### EXERCISE DETAILS
A verbatim reproduction of all the entries is needed.

====== DATA TO EXAMINE ======

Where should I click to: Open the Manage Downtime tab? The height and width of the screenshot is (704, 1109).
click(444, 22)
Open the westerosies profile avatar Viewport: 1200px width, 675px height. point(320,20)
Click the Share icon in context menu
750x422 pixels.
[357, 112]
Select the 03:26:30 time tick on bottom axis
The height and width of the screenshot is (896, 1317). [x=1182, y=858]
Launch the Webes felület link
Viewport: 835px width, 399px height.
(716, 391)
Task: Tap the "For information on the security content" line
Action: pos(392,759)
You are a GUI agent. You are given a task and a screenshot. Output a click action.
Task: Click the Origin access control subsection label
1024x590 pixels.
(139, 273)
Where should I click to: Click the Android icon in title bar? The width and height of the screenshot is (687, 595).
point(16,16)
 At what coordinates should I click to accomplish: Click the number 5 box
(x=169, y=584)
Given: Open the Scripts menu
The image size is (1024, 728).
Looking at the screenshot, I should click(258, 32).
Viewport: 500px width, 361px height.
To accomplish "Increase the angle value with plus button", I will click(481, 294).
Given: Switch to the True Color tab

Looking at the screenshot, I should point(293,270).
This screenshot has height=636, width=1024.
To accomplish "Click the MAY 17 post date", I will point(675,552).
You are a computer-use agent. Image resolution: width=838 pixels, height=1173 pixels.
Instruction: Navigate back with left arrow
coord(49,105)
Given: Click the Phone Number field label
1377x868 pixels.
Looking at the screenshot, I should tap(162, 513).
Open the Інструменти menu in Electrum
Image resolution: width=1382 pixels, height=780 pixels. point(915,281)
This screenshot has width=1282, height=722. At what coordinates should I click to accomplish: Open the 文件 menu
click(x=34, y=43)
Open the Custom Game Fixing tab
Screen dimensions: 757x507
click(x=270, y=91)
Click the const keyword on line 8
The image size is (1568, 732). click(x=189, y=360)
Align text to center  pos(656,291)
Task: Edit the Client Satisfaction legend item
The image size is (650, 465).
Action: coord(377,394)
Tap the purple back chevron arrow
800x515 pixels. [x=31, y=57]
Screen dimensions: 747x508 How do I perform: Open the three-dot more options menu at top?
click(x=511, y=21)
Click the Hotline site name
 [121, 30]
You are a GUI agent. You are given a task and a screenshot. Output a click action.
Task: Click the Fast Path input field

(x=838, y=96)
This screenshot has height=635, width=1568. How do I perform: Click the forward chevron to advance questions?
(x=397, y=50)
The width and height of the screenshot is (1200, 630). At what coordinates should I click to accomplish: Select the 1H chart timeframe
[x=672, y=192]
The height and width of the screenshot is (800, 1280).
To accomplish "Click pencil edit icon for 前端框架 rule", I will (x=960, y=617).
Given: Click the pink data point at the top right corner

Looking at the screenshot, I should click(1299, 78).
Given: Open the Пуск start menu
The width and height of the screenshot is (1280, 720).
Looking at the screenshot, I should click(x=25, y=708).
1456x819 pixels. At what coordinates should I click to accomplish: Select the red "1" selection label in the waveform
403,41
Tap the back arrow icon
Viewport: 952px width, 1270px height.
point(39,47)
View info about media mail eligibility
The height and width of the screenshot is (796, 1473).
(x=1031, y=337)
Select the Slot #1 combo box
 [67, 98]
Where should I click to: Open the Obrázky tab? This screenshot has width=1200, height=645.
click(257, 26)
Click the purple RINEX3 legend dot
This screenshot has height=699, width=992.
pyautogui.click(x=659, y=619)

======

### RESPONSE
Where should I click to: Open the Manage Downtime tab? The height and width of the screenshot is (704, 1109).
click(444, 22)
Open the westerosies profile avatar Viewport: 1200px width, 675px height. point(320,20)
Click the Share icon in context menu
750x422 pixels.
[357, 112]
Select the 03:26:30 time tick on bottom axis
The height and width of the screenshot is (896, 1317). [x=1182, y=858]
Launch the Webes felület link
Viewport: 835px width, 399px height.
(716, 391)
Task: Tap the "For information on the security content" line
Action: pos(392,759)
You are a GUI agent. You are given a task and a screenshot. Output a click action.
Task: Click the Origin access control subsection label
1024x590 pixels.
(139, 273)
Where should I click to: Click the Android icon in title bar? The width and height of the screenshot is (687, 595).
point(16,16)
 At what coordinates should I click to accomplish: Click the number 5 box
(x=169, y=584)
Given: Open the Scripts menu
The image size is (1024, 728).
Looking at the screenshot, I should click(258, 32).
Viewport: 500px width, 361px height.
To accomplish "Increase the angle value with plus button", I will click(481, 294).
Given: Switch to the True Color tab

Looking at the screenshot, I should point(293,270).
This screenshot has height=636, width=1024.
To accomplish "Click the MAY 17 post date", I will point(675,552).
You are a computer-use agent. Image resolution: width=838 pixels, height=1173 pixels.
Instruction: Navigate back with left arrow
coord(49,105)
Given: Click the Phone Number field label
1377x868 pixels.
Looking at the screenshot, I should tap(162, 513).
Open the Інструменти menu in Electrum
Image resolution: width=1382 pixels, height=780 pixels. point(915,281)
This screenshot has width=1282, height=722. At what coordinates should I click to accomplish: Open the 文件 menu
click(x=34, y=43)
Open the Custom Game Fixing tab
Screen dimensions: 757x507
click(x=270, y=91)
Click the const keyword on line 8
The image size is (1568, 732). click(x=189, y=360)
Align text to center  pos(656,291)
Task: Edit the Client Satisfaction legend item
The image size is (650, 465).
Action: coord(377,394)
Tap the purple back chevron arrow
800x515 pixels. [x=31, y=57]
Screen dimensions: 747x508 How do I perform: Open the three-dot more options menu at top?
click(x=511, y=21)
Click the Hotline site name
 [121, 30]
You are a GUI agent. You are given a task and a screenshot. Output a click action.
Task: Click the Fast Path input field

(x=838, y=96)
This screenshot has height=635, width=1568. How do I perform: Click the forward chevron to advance questions?
(x=397, y=50)
The width and height of the screenshot is (1200, 630). At what coordinates should I click to accomplish: Select the 1H chart timeframe
[x=672, y=192]
The height and width of the screenshot is (800, 1280).
To accomplish "Click pencil edit icon for 前端框架 rule", I will (x=960, y=617).
Given: Click the pink data point at the top right corner

Looking at the screenshot, I should click(1299, 78).
Given: Open the Пуск start menu
The width and height of the screenshot is (1280, 720).
Looking at the screenshot, I should click(x=25, y=708).
1456x819 pixels. At what coordinates should I click to accomplish: Select the red "1" selection label in the waveform
403,41
Tap the back arrow icon
Viewport: 952px width, 1270px height.
point(39,47)
View info about media mail eligibility
The height and width of the screenshot is (796, 1473).
(x=1031, y=337)
Select the Slot #1 combo box
 [67, 98]
Where should I click to: Open the Obrázky tab? This screenshot has width=1200, height=645.
click(257, 26)
Click the purple RINEX3 legend dot
This screenshot has height=699, width=992.
pyautogui.click(x=659, y=619)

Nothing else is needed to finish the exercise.